- On March 14, 2017
After news broke that Hunter Biden was dating Hallie Biden, the widow of his late brother Beau, Joe Biden, the former vice president and father to both men, wrote in a statement, They have mine and Jill’s full and complete support.
Intrigue aside—and there’s a lot of it here—the line should have read, They have Jill’s and my full and complete support, not mine and Jill’s. The senior Biden also could have said our complete support, but it’s understandable why he wanted to mention his wife by name.
When you’re writing about two or more people owning the same thing, or sharing the same experience, the correct formatting can be tricky—same for when you’re referring to more than one person in a single sentence, each of whom owns his or her own thing.
Here are the guidelines for those prickly possessive situations. For a full set of possessive advice, consult AP Style.

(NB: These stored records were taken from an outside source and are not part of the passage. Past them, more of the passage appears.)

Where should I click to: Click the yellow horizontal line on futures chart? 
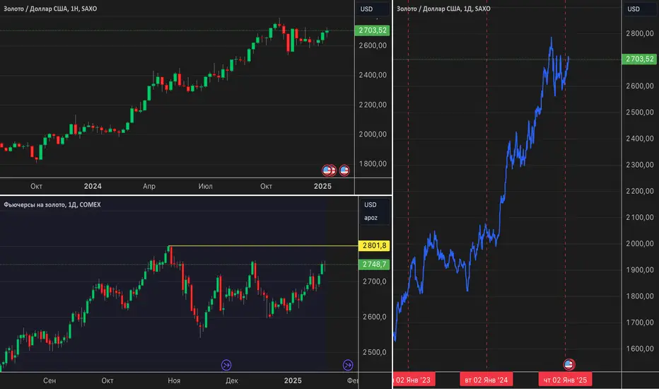[262, 245]
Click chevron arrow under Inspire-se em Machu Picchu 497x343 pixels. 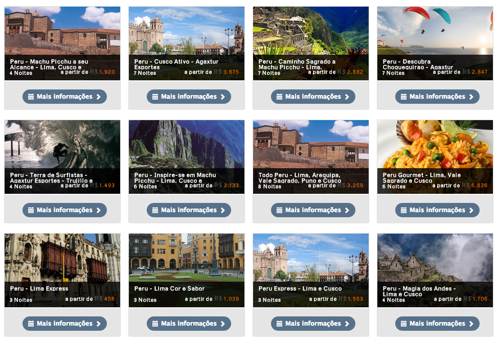pos(223,210)
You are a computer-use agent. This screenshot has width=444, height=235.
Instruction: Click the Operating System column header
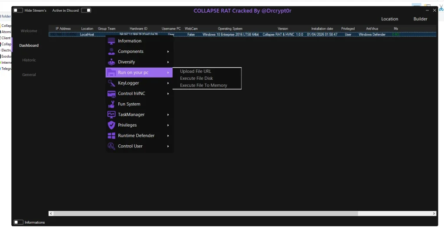pyautogui.click(x=230, y=29)
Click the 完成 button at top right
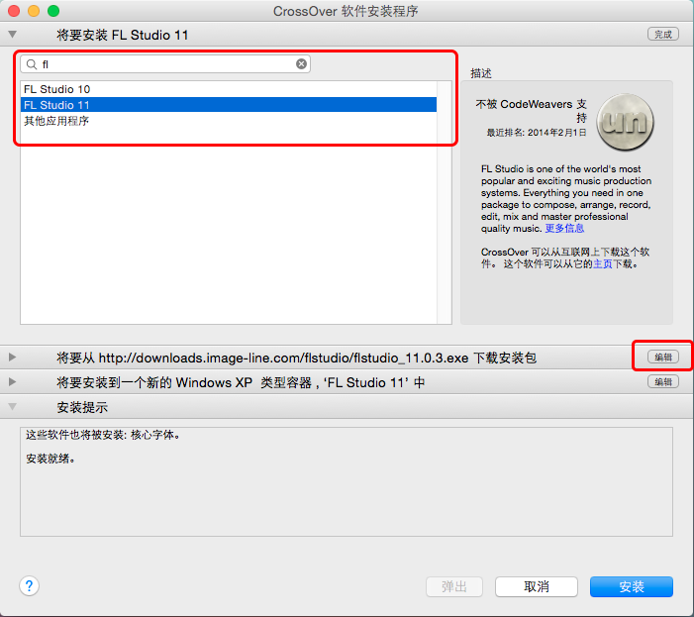Image resolution: width=694 pixels, height=617 pixels. coord(663,34)
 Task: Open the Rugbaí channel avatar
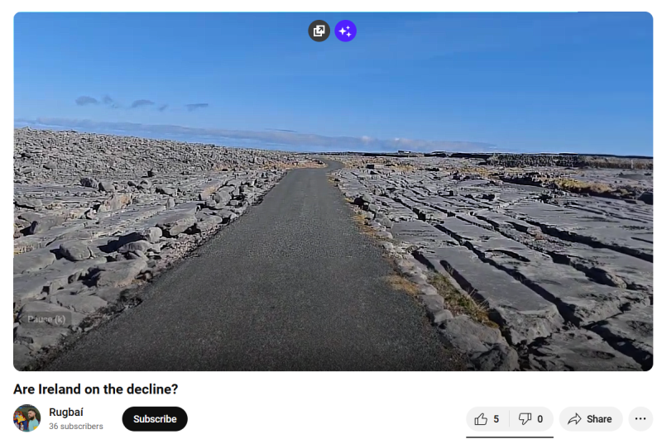(x=27, y=418)
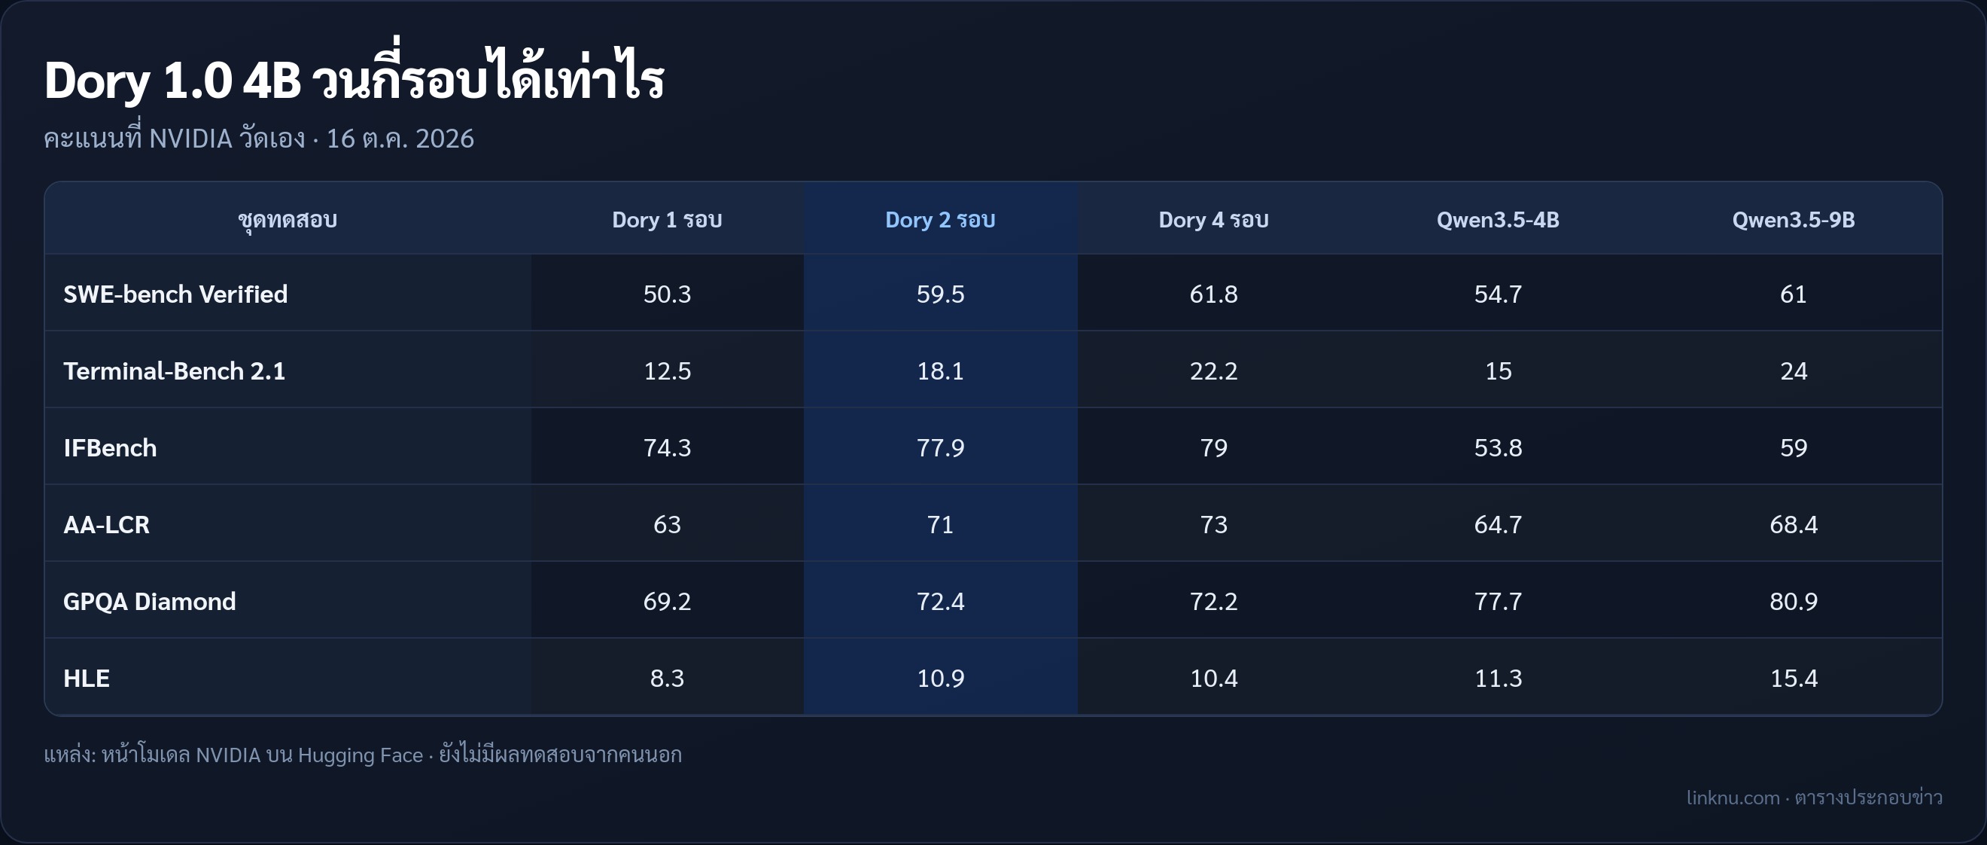This screenshot has width=1987, height=845.
Task: Click the Qwen3.5-9B column header
Action: [1793, 220]

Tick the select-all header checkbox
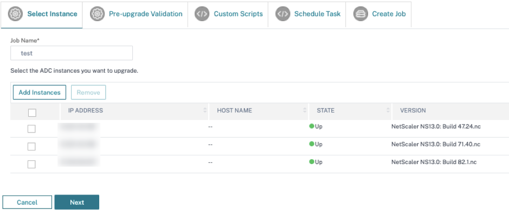click(32, 112)
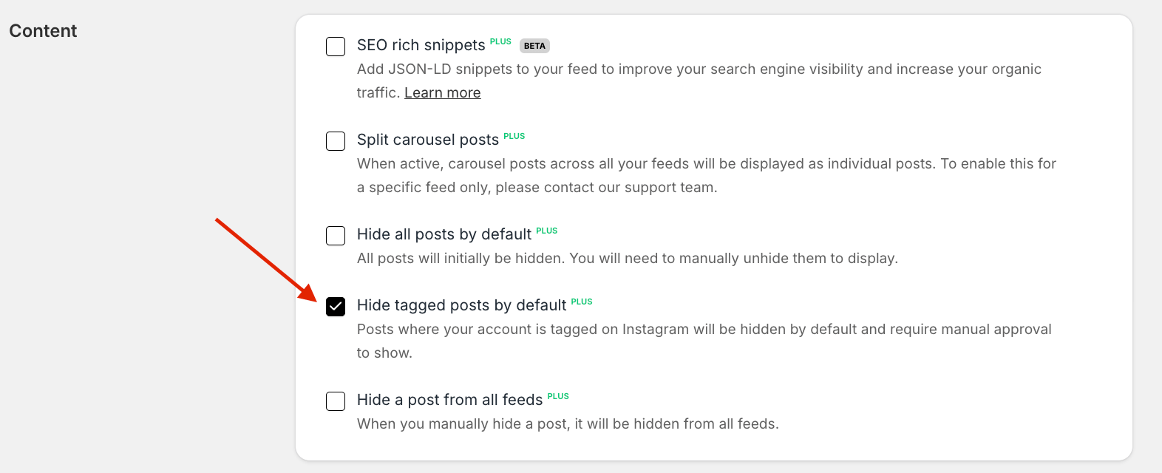1162x473 pixels.
Task: Click the Split carousel posts label
Action: (427, 140)
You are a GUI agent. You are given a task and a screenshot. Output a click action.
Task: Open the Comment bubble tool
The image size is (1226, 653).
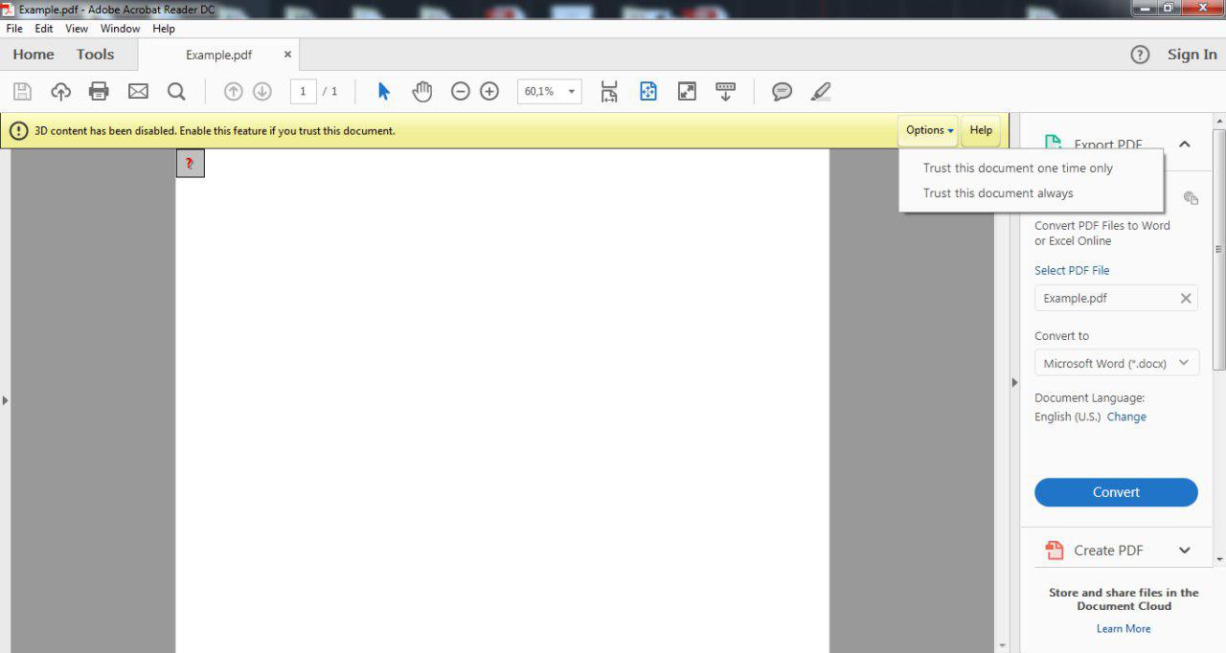point(782,91)
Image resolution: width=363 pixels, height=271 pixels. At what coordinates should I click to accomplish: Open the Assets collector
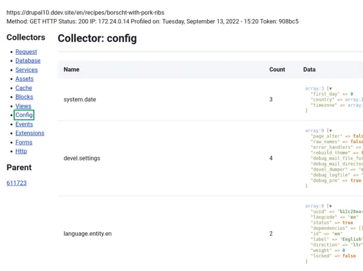pyautogui.click(x=25, y=79)
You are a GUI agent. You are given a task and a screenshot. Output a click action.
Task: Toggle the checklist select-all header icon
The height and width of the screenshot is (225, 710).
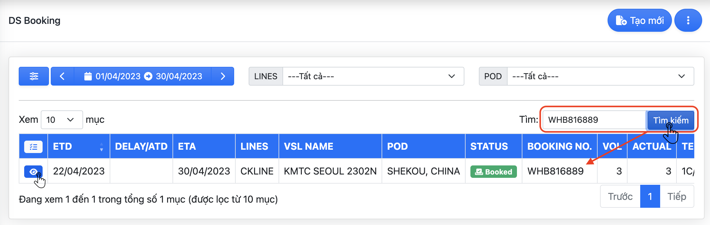(33, 147)
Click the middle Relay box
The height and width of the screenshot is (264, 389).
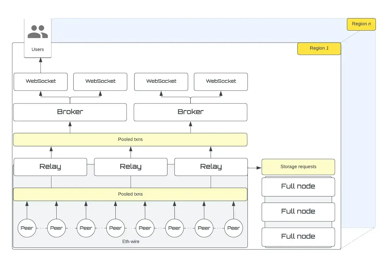click(131, 167)
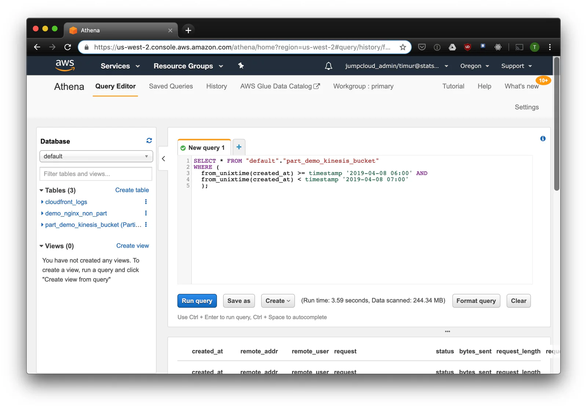This screenshot has width=587, height=409.
Task: Open options menu for cloudfront_logs table
Action: click(146, 202)
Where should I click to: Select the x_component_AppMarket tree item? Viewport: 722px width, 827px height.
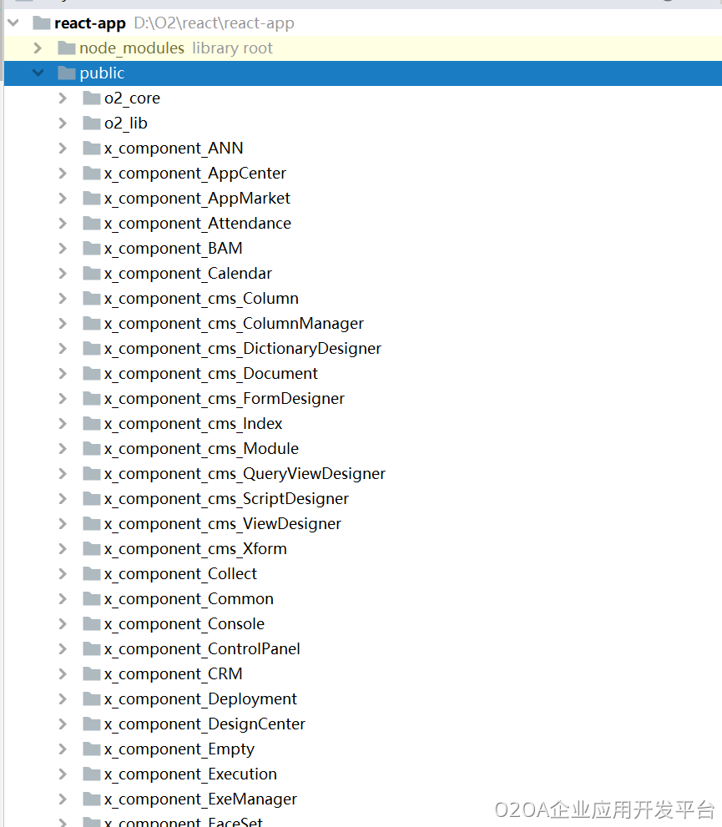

• When you’re talking about two or more people possessing the same thing, you add ’s to the name that appears last, for example, Susan Sarandon and Jessica Lange’s new movie is about the rivalry between Bette Davis and Joan Crawford. Two owners, one movie. Lange’s name appears second and gets the ’s.
• When you’re mixing a pronoun—my, his, her, our, or their—with a name (as Biden did, though he mistakenly used mine instead of my), the pronoun always goes last and the person being referred to by name takes the ’s, which is why you say, They have Jill’s and my full support. If another person were to add his support to the Hunter-Hallie union, he’d get his own ’s too, for example, They have Jill’s, Bill’s, and my full support.
• When you’re talking about two people each owning separate things, make both names possessive, for example, Many of Sarandon’s and Lange’s movies will be part of the festival. Each has her own movies playing, so each gets ’s.
A related issue is whether to add ’s to nouns that already end in s. The answer is, it depends. Here’s what AP Style says:
• For plural nouns ending in s, add only an apostrophe, e.g., We need both your parents’ permission.
• For singular common nouns add ’s unless the next word begins with the letter s, e.g., the hostess’s invitation but the witness’ story.
• For singular proper names ending in s, add only an apostrophe, e.g., Tennessee Williams’ plays.